=== Material for this exercise ===

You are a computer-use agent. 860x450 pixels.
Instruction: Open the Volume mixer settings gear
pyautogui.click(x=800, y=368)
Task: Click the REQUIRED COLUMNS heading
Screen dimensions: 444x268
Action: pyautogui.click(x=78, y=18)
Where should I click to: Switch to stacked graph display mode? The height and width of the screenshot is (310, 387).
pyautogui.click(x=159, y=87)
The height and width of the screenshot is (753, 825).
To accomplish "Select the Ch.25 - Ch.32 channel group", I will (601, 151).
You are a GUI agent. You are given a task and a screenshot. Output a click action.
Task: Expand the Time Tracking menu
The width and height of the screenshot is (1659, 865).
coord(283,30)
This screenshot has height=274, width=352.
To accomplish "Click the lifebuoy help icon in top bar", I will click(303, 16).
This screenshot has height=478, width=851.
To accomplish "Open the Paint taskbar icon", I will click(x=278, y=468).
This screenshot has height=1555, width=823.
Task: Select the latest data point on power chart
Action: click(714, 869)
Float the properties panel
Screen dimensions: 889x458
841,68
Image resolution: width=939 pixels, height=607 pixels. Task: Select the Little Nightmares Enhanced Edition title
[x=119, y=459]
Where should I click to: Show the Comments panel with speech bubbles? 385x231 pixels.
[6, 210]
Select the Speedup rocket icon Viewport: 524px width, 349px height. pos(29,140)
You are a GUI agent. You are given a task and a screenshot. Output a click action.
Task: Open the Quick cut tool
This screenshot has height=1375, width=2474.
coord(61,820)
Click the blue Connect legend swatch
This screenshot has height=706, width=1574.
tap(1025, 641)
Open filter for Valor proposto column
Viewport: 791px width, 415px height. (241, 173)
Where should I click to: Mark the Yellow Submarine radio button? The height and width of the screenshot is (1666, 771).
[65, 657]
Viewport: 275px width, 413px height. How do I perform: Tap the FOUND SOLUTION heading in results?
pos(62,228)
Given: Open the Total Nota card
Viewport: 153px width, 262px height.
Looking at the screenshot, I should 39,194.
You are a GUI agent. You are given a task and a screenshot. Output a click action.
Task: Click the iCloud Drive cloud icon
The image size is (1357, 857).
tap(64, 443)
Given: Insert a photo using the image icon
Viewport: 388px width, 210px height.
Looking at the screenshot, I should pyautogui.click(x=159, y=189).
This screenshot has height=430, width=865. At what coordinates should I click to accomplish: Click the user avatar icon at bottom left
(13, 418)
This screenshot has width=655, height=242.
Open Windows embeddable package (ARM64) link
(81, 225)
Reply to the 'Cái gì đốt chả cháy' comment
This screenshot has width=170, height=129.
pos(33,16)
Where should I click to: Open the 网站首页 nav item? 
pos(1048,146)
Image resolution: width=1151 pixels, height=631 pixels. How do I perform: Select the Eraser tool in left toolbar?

===

● **Written exercise**:
Identify each line in the material above that contains the word "Viewport" and copy those lines. Match case exactly.

● **Task output**:
Select the Speedup rocket icon Viewport: 524px width, 349px height. pos(29,140)
Viewport: 791px width, 415px height. (241, 173)
Viewport: 275px width, 413px height. How do I perform: Tap the FOUND SOLUTION heading in results?
Viewport: 153px width, 262px height.
Viewport: 388px width, 210px height.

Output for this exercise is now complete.